WHAT TO WORK ON:
Your job is to restate each entry word for word.

==== AVAILABLE DATA ====

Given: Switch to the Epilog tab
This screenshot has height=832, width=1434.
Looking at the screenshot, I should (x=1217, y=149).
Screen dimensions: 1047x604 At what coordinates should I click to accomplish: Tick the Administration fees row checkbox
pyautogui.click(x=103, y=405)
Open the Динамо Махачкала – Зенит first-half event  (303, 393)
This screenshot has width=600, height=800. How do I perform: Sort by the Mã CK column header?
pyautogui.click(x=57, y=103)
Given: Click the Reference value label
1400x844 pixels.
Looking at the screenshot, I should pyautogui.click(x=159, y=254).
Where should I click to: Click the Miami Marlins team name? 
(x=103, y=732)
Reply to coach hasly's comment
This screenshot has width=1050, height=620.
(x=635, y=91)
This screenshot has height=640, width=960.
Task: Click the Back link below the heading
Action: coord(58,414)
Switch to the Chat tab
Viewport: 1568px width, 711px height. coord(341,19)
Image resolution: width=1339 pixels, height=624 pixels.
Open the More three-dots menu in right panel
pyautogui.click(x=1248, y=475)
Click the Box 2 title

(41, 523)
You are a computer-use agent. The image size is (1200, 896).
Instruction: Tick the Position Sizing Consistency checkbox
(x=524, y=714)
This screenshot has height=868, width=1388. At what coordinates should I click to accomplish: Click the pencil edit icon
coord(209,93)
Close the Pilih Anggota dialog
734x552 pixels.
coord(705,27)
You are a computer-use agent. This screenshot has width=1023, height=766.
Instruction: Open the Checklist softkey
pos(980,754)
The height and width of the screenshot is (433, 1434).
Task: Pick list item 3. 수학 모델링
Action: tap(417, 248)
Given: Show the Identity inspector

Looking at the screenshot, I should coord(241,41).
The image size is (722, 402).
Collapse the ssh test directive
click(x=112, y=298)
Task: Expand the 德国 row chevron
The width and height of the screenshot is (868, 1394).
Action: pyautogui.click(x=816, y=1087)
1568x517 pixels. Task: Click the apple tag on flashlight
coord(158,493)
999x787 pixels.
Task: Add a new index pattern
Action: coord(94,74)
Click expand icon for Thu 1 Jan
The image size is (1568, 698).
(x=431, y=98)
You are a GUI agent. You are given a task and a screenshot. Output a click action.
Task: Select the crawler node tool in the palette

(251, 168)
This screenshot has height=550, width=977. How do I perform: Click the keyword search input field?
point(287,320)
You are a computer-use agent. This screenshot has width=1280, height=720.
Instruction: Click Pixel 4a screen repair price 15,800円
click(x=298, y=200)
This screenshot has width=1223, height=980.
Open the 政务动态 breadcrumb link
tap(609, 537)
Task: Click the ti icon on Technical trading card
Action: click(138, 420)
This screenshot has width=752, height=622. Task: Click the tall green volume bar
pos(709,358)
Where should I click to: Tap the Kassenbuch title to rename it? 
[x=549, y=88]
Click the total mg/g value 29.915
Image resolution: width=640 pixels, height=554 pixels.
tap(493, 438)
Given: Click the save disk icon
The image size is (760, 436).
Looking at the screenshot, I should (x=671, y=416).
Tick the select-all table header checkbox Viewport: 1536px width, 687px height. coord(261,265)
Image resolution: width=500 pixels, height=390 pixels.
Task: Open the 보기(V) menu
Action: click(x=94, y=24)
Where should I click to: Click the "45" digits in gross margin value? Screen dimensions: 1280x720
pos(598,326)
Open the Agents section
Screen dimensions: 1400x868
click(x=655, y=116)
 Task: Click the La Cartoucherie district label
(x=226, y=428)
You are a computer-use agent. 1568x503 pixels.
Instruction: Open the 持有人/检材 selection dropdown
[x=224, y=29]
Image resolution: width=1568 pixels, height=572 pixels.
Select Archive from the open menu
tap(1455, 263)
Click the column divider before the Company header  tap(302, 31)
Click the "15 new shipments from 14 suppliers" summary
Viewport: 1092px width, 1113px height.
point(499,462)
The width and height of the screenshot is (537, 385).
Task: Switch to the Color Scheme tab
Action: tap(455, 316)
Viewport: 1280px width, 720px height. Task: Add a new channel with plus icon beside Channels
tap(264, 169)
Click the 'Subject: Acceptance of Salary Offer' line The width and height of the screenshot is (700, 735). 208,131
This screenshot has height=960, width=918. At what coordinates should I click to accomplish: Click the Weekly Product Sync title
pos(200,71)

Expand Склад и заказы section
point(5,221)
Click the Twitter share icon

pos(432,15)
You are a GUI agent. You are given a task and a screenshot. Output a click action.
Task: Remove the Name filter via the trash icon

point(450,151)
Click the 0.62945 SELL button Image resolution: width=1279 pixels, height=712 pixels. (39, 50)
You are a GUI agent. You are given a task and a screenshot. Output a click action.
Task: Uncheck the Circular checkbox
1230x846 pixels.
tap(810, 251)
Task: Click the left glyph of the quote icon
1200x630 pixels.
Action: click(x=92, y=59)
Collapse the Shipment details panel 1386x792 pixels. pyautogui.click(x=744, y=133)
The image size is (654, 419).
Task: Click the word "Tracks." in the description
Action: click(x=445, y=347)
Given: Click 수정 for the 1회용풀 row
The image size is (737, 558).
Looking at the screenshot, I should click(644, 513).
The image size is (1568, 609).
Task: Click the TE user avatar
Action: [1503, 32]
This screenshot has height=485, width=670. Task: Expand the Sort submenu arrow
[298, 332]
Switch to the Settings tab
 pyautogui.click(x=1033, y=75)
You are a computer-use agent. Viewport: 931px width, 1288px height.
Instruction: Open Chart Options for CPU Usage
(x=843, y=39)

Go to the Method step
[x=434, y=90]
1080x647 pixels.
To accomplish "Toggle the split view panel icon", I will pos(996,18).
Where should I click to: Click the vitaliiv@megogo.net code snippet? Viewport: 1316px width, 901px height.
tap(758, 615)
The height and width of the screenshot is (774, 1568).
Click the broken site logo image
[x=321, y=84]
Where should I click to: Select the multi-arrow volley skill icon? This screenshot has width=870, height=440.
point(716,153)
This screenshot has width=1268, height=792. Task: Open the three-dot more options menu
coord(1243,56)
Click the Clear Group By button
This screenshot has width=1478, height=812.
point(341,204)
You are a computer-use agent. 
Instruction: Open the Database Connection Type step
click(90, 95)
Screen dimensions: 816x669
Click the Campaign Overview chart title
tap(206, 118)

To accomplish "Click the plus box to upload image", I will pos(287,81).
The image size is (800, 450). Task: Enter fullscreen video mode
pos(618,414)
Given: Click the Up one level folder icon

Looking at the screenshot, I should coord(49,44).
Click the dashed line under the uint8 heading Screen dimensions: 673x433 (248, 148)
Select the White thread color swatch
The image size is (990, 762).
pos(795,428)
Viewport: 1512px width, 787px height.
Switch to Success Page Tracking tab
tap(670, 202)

====

YOUR SOLUTION:
Given: Switch to the Epilog tab
This screenshot has height=832, width=1434.
Looking at the screenshot, I should (x=1217, y=149).
Screen dimensions: 1047x604 At what coordinates should I click to accomplish: Tick the Administration fees row checkbox
pyautogui.click(x=103, y=405)
Open the Динамо Махачкала – Зенит first-half event  (303, 393)
This screenshot has width=600, height=800. How do I perform: Sort by the Mã CK column header?
pyautogui.click(x=57, y=103)
Given: Click the Reference value label
1400x844 pixels.
Looking at the screenshot, I should pyautogui.click(x=159, y=254).
Where should I click to: Click the Miami Marlins team name? 
(x=103, y=732)
Reply to coach hasly's comment
This screenshot has width=1050, height=620.
(x=635, y=91)
This screenshot has height=640, width=960.
Task: Click the Back link below the heading
Action: coord(58,414)
Switch to the Chat tab
Viewport: 1568px width, 711px height. coord(341,19)
Image resolution: width=1339 pixels, height=624 pixels.
Open the More three-dots menu in right panel
pyautogui.click(x=1248, y=475)
Click the Box 2 title

(41, 523)
You are a computer-use agent. The image size is (1200, 896).
Instruction: Tick the Position Sizing Consistency checkbox
(x=524, y=714)
This screenshot has height=868, width=1388. At what coordinates should I click to accomplish: Click the pencil edit icon
coord(209,93)
Close the Pilih Anggota dialog
734x552 pixels.
coord(705,27)
You are a computer-use agent. This screenshot has width=1023, height=766.
Instruction: Open the Checklist softkey
pos(980,754)
The height and width of the screenshot is (433, 1434).
Task: Pick list item 3. 수학 모델링
Action: tap(417, 248)
Given: Show the Identity inspector

Looking at the screenshot, I should coord(241,41).
The image size is (722, 402).
Collapse the ssh test directive
click(x=112, y=298)
Task: Expand the 德国 row chevron
The width and height of the screenshot is (868, 1394).
Action: pyautogui.click(x=816, y=1087)
1568x517 pixels. Task: Click the apple tag on flashlight
coord(158,493)
999x787 pixels.
Task: Add a new index pattern
Action: coord(94,74)
Click expand icon for Thu 1 Jan
The image size is (1568, 698).
(x=431, y=98)
You are a GUI agent. You are given a task and a screenshot. Output a click action.
Task: Select the crawler node tool in the palette

(251, 168)
This screenshot has height=550, width=977. How do I perform: Click the keyword search input field?
point(287,320)
You are a computer-use agent. This screenshot has width=1280, height=720.
Instruction: Click Pixel 4a screen repair price 15,800円
click(x=298, y=200)
This screenshot has width=1223, height=980.
Open the 政务动态 breadcrumb link
tap(609, 537)
Task: Click the ti icon on Technical trading card
Action: click(138, 420)
This screenshot has width=752, height=622. Task: Click the tall green volume bar
pos(709,358)
Where should I click to: Tap the Kassenbuch title to rename it? 
[x=549, y=88]
Click the total mg/g value 29.915
Image resolution: width=640 pixels, height=554 pixels.
tap(493, 438)
Given: Click the save disk icon
The image size is (760, 436).
Looking at the screenshot, I should (x=671, y=416).
Tick the select-all table header checkbox Viewport: 1536px width, 687px height. coord(261,265)
Image resolution: width=500 pixels, height=390 pixels.
Task: Open the 보기(V) menu
Action: click(x=94, y=24)
Where should I click to: Click the "45" digits in gross margin value? Screen dimensions: 1280x720
pos(598,326)
Open the Agents section
Screen dimensions: 1400x868
click(x=655, y=116)
 Task: Click the La Cartoucherie district label
(x=226, y=428)
You are a computer-use agent. 1568x503 pixels.
Instruction: Open the 持有人/检材 selection dropdown
[x=224, y=29]
Image resolution: width=1568 pixels, height=572 pixels.
Select Archive from the open menu
tap(1455, 263)
Click the column divider before the Company header  tap(302, 31)
Click the "15 new shipments from 14 suppliers" summary
Viewport: 1092px width, 1113px height.
point(499,462)
The width and height of the screenshot is (537, 385).
Task: Switch to the Color Scheme tab
Action: tap(455, 316)
Viewport: 1280px width, 720px height. Task: Add a new channel with plus icon beside Channels
tap(264, 169)
Click the 'Subject: Acceptance of Salary Offer' line The width and height of the screenshot is (700, 735). 208,131
This screenshot has height=960, width=918. At what coordinates should I click to accomplish: Click the Weekly Product Sync title
pos(200,71)

Expand Склад и заказы section
point(5,221)
Click the Twitter share icon

pos(432,15)
You are a GUI agent. You are given a task and a screenshot. Output a click action.
Task: Remove the Name filter via the trash icon

point(450,151)
Click the 0.62945 SELL button Image resolution: width=1279 pixels, height=712 pixels. (39, 50)
You are a GUI agent. You are given a task and a screenshot. Output a click action.
Task: Uncheck the Circular checkbox
1230x846 pixels.
tap(810, 251)
Task: Click the left glyph of the quote icon
1200x630 pixels.
Action: click(x=92, y=59)
Collapse the Shipment details panel 1386x792 pixels. pyautogui.click(x=744, y=133)
The image size is (654, 419).
Task: Click the word "Tracks." in the description
Action: click(x=445, y=347)
Given: Click 수정 for the 1회용풀 row
The image size is (737, 558).
Looking at the screenshot, I should click(644, 513).
The image size is (1568, 609).
Task: Click the TE user avatar
Action: [1503, 32]
This screenshot has height=485, width=670. Task: Expand the Sort submenu arrow
[298, 332]
Switch to the Settings tab
 pyautogui.click(x=1033, y=75)
You are a computer-use agent. Viewport: 931px width, 1288px height.
Instruction: Open Chart Options for CPU Usage
(x=843, y=39)

Go to the Method step
[x=434, y=90]
1080x647 pixels.
To accomplish "Toggle the split view panel icon", I will pos(996,18).
Where should I click to: Click the vitaliiv@megogo.net code snippet? Viewport: 1316px width, 901px height.
tap(758, 615)
The height and width of the screenshot is (774, 1568).
Click the broken site logo image
[x=321, y=84]
Where should I click to: Select the multi-arrow volley skill icon? This screenshot has width=870, height=440.
point(716,153)
This screenshot has width=1268, height=792. Task: Open the three-dot more options menu
coord(1243,56)
Click the Clear Group By button
This screenshot has width=1478, height=812.
point(341,204)
You are a computer-use agent. 
Instruction: Open the Database Connection Type step
click(90, 95)
Screen dimensions: 816x669
Click the Campaign Overview chart title
tap(206, 118)

To accomplish "Click the plus box to upload image", I will pos(287,81).
The image size is (800, 450). Task: Enter fullscreen video mode
pos(618,414)
Given: Click the Up one level folder icon

Looking at the screenshot, I should coord(49,44).
Click the dashed line under the uint8 heading Screen dimensions: 673x433 (248, 148)
Select the White thread color swatch
The image size is (990, 762).
pos(795,428)
Viewport: 1512px width, 787px height.
Switch to Success Page Tracking tab
tap(670, 202)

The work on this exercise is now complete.